Who can work with the amanuensis without a sense of mythopoesis, without an awareness that this person swims in a value-laden force field which presents as concrete history but is captive to archaic dramas: the abandoned child, the wounded hero, the sacrificial lamb, and so on? Such acquired force fields usurp the agenda of the Self and bring about recurrent and predictable patterns. If both therapist and analysand are ignorant of such mythic materials, how can enlargement beyond fate occur?

Just as Jung called complexes splinter personalities, so one may call symptoms and complexes splinter, or fractile, mythologies. Each has a core energic structure, each has valence, each has an identity, each has a fractionated agenda. When evoked, each has a tendency toward the repetition compulsion, and yet each is an opening to the dynamics of pathology and a clue to the healing agenda obliged. Again, how can depth psychology be performed without a knowledge of the essential mythopoetic process of psyche?

My experience of training has suggested that most candidates are hungry for this sort of work, because it does touch them in a place where they have always lived but for which little recognition is offered. The others are merely perplexed and opaque. I have often wondered how we as trainers can perform our office if we fail to examine: 1) our personal mythic substructure which has brought each of us to this place, 2) what Hillman rightly called "the myth of analysis," 3) the mythic force field in which we move when we undertake training, and 4) where the gods really are in all this business.

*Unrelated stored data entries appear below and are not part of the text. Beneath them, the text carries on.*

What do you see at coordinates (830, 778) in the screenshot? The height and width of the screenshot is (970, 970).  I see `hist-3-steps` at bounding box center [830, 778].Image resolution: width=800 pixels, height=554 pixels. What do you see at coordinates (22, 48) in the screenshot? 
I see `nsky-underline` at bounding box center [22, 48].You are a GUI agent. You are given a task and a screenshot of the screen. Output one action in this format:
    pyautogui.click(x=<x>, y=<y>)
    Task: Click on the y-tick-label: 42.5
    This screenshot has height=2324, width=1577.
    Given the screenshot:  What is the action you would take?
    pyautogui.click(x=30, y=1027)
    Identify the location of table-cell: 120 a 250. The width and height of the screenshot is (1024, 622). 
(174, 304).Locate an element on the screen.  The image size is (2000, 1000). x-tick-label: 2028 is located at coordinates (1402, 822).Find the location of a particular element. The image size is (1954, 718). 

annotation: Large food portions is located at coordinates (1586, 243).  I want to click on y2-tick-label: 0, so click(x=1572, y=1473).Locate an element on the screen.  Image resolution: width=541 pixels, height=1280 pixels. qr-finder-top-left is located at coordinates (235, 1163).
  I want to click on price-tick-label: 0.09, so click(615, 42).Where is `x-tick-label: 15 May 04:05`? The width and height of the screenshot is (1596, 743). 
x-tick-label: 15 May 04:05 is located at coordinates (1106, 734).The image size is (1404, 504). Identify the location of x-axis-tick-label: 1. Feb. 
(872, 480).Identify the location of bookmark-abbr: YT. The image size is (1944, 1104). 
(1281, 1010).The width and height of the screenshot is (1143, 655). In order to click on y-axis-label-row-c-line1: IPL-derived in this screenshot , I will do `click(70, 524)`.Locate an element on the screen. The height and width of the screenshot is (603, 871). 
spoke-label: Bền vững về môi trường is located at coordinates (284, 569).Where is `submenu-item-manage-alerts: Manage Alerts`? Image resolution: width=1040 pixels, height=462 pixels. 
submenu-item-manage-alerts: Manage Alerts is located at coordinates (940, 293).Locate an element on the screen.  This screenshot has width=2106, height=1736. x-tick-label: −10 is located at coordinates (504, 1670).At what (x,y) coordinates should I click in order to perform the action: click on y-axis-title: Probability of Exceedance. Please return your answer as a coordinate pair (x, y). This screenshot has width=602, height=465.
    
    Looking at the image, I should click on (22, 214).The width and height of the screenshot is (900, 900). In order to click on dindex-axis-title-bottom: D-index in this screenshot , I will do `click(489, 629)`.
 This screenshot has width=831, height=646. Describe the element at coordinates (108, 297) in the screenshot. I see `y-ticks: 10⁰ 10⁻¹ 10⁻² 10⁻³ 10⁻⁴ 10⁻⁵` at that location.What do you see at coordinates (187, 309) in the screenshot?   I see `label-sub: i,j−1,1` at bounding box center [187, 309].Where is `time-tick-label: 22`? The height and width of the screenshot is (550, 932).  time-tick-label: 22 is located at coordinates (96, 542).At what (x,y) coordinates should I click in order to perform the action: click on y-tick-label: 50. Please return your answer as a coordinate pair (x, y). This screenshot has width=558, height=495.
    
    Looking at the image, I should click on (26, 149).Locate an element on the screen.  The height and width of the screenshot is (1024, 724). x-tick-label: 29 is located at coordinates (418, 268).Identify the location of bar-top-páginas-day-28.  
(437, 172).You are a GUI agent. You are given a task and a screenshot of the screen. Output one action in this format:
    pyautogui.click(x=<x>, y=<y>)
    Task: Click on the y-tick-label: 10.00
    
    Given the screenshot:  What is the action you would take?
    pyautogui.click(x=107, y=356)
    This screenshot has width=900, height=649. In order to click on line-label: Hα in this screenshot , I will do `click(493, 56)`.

As Jung observed, our work is the hardest of all, to be psychological about psychology itself. This epistemological task is most difficult and elusive for it asks us to reflect on that which consciousness with its limited capacity cannot itself envision. And that is where the study of myth, which originates outside the sphere of consciousness, but not outside the psyche, becomes necessary."
(p. 16)

James Hollis (2004). Is Something Mything: A Question Inviting Re-membrance. Journal of Jungian Theory and Practice, Vol. 6, pp. 15-16.